Bien que difficile, une étude pourrait être envisagée concernant la fréquence des fausses couches tardives et des enfant morts dans leur premier mois de vie : il est considéré que ces cas (hormis les accidents mécaniques à l'accouchement) auraient, avec une forte probabilité, une origine génétique. Hélas, on ne connait pas exactement, à partir des archives d'état civil, les cas d'avortements spontanés précoces qui sont les plus caractéristiques d'anomalies génétiques. Tenant compte des morts-nés connus et des fausses couches inconnues mais possibles apparaissant dans les archives sous forme de trous dans la régularite des naissance dans une famille, peut-être serait-il possible d'établir des liens généalogiques entre familles soumises à ce genre de problème.

Comme preuve, on peut donner des cas de familles dont les enfants meurent en proportion étonnante à leur naissance ou peu après. C'est, à titre d'exemple, le cas de Jean Vincent. Des dix enfants que nous connaissons et qu'il a eu avec Marguerite Taravel trois sont morts-nés, six sont morts avant une semaine, le dernier est mort à onze jours. A en croire la grande régularité, au rythme annuel, des conceptions de Marguerite, on peut probablement ajouter trois à cinq fausses couches. De plus, Jean fait partie d'une fratrie dont nous avons retrouvé quatre enfants : seul Jean a survécu, ses frères et soeurs étant morts à trois mois, deux mois et un jour (sans compter une ou deux fausses-couches possibles). De son côté, Marguerite a une sœur Michelle dont les dix enfants sont morts-nés ou quelques jours après leur naissance, seules des filles ayant survécu.

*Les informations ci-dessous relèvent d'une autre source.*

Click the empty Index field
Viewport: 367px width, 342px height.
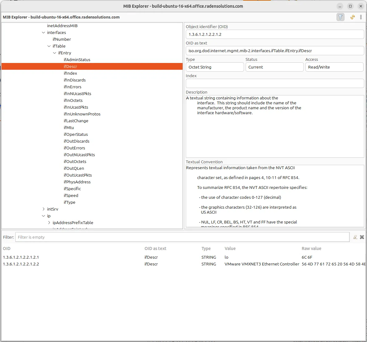275,83
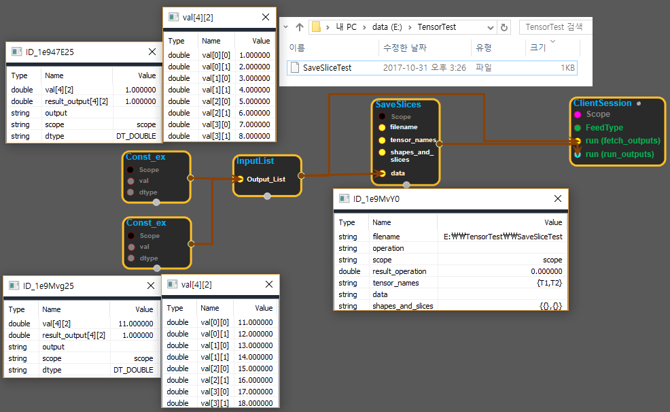Toggle the run (run_outputs) port on ClientSession
670x412 pixels.
pyautogui.click(x=578, y=154)
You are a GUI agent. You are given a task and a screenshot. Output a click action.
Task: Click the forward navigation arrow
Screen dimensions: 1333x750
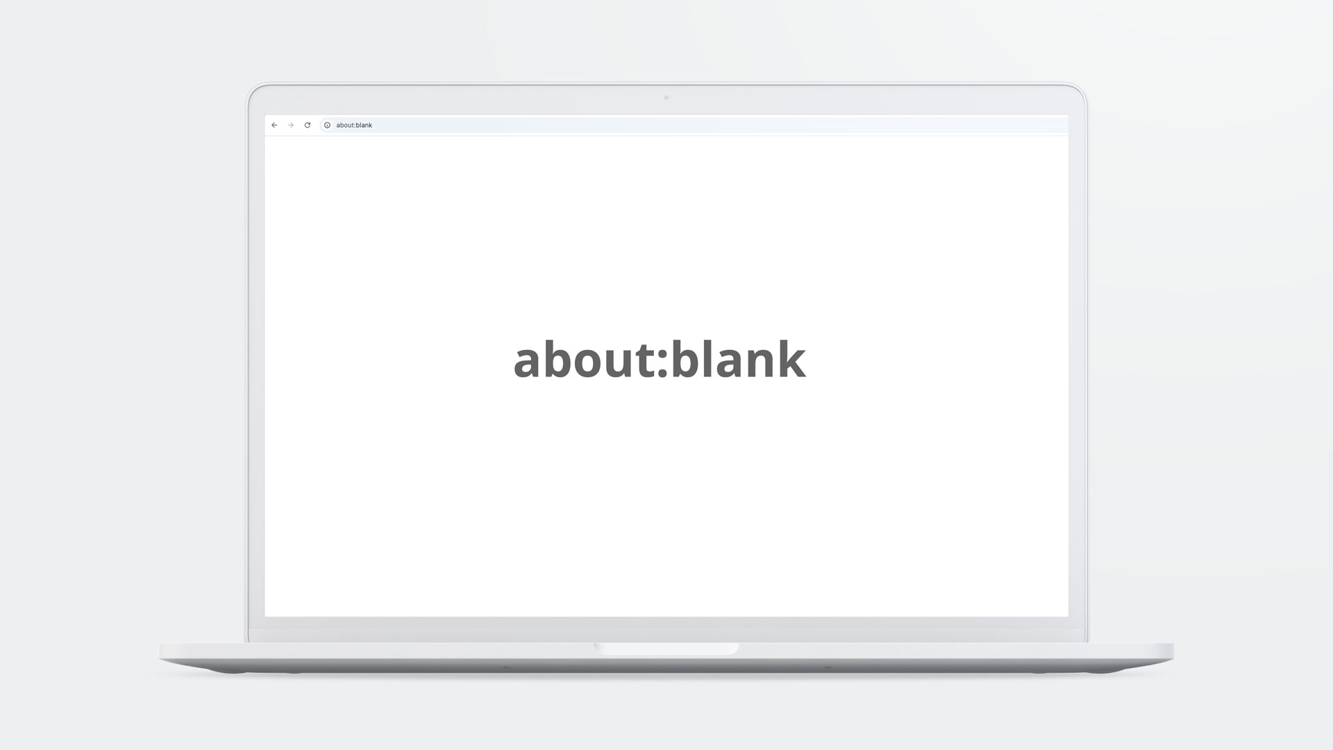(x=290, y=126)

Il n'y a que les cas de « crétinisme » pour être parfois notés dans les archives d'état civil (en général pour justifier un décès précoce ou l’absence d’administration de sacrements avant le décès). Nous avons relevé 67 cas signalés, nombre certainement très sous-évalué. Les Livres de âmes et les Fiches matricule des conscrits natifs de la fin du XIXème siècle apportent quelques éléments supplémentaires. Mais cette pathologie, fortement présente à Fontcouverte, n'est pas à proprement parler une maladie héréditaire. Elle est congénitale c'est à dire acquise dès la naissance. Dans certains cas seulement, elle peut relever cependant de l'hérédité et de la consanguinité. Quoiqu'il en soit, l'endémie de « goitre et de crétinisme » est un trait important de la vie à Fontcouverte.

En attendant le séquençage moderne de l'ADN, saura-t-on jamais quels gènes étaient la cause de toutes ces tares et comment ils se manifestaient autrefois à Fontcouverte.